Your assignment: For this exercise, retype each line of the material below verbatim and omit any picture.

::::::::::

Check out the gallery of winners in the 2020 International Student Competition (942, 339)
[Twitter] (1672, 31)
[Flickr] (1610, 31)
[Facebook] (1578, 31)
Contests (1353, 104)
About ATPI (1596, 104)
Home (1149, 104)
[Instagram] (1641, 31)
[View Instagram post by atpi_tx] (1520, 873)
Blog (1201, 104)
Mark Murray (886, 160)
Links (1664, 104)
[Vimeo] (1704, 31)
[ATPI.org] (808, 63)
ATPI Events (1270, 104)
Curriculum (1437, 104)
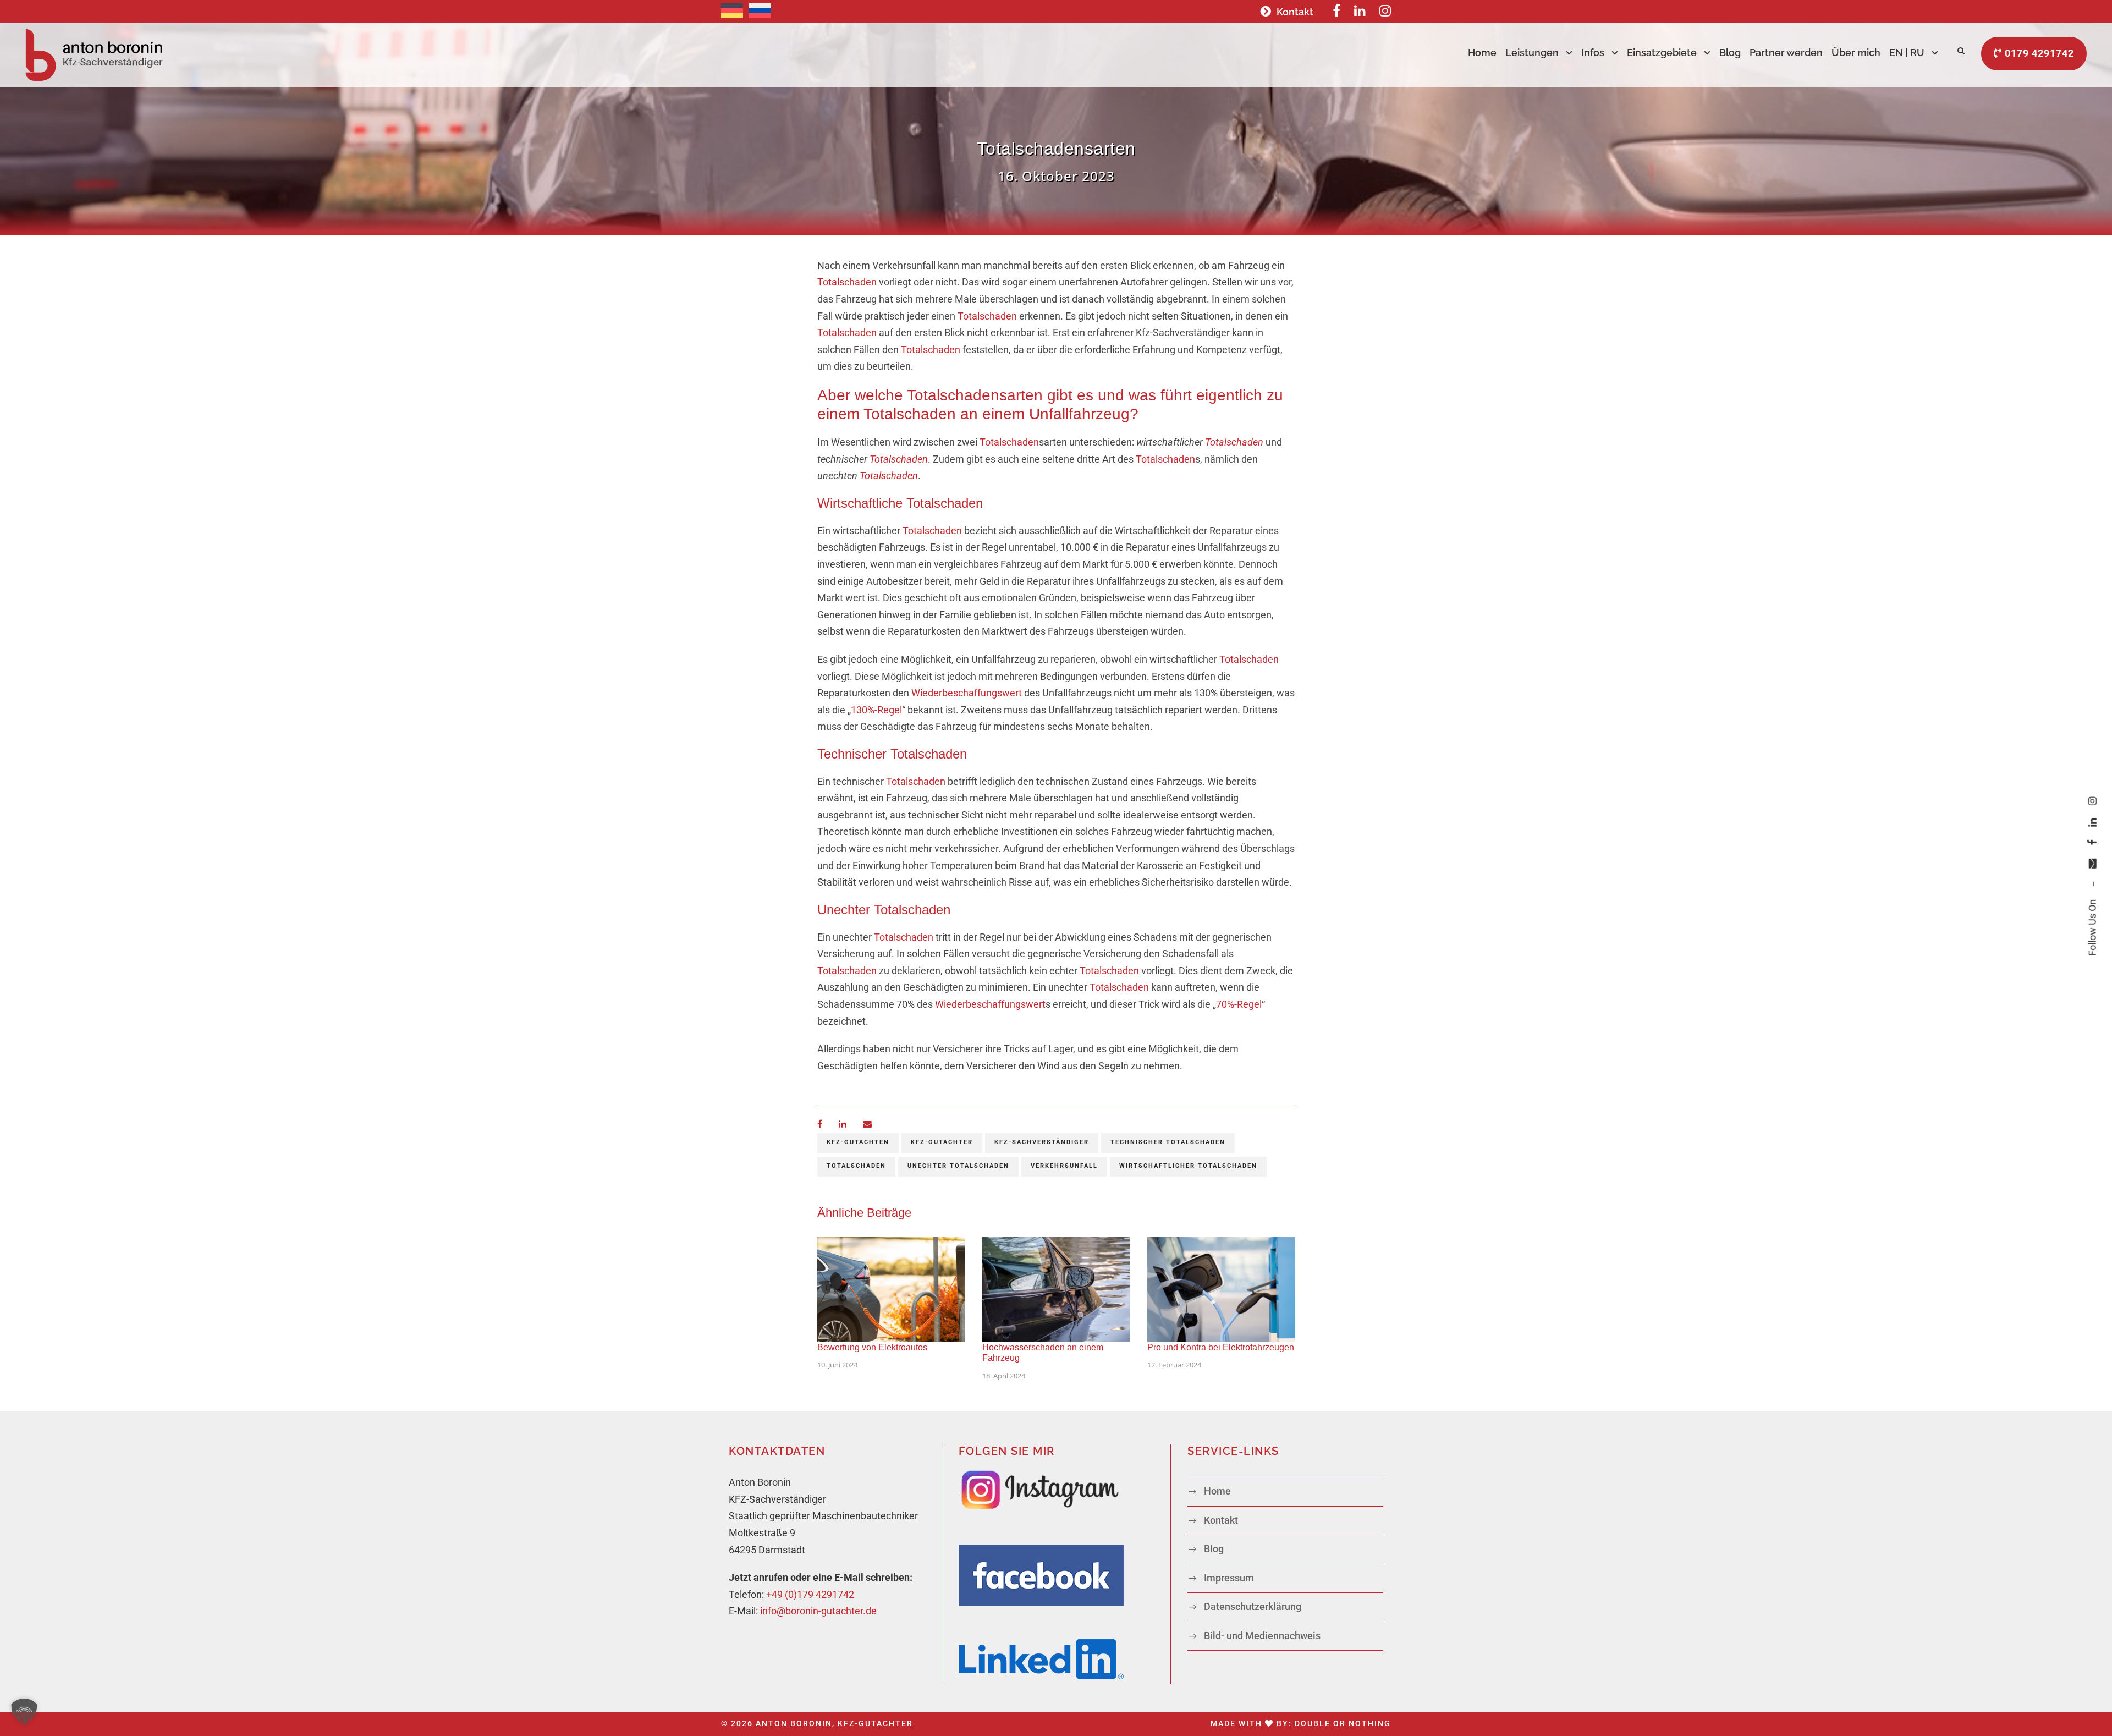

::::::::::

Solved problem:
Check out the gallery of winners in the 2020 International Student Competition (942, 339)
[Twitter] (1672, 31)
[Flickr] (1610, 31)
[Facebook] (1578, 31)
Contests (1353, 104)
About ATPI (1596, 104)
Home (1149, 104)
[Instagram] (1641, 31)
[View Instagram post by atpi_tx] (1520, 873)
Blog (1201, 104)
Mark Murray (886, 160)
Links (1664, 104)
[Vimeo] (1704, 31)
[ATPI.org] (808, 63)
ATPI Events (1270, 104)
Curriculum (1437, 104)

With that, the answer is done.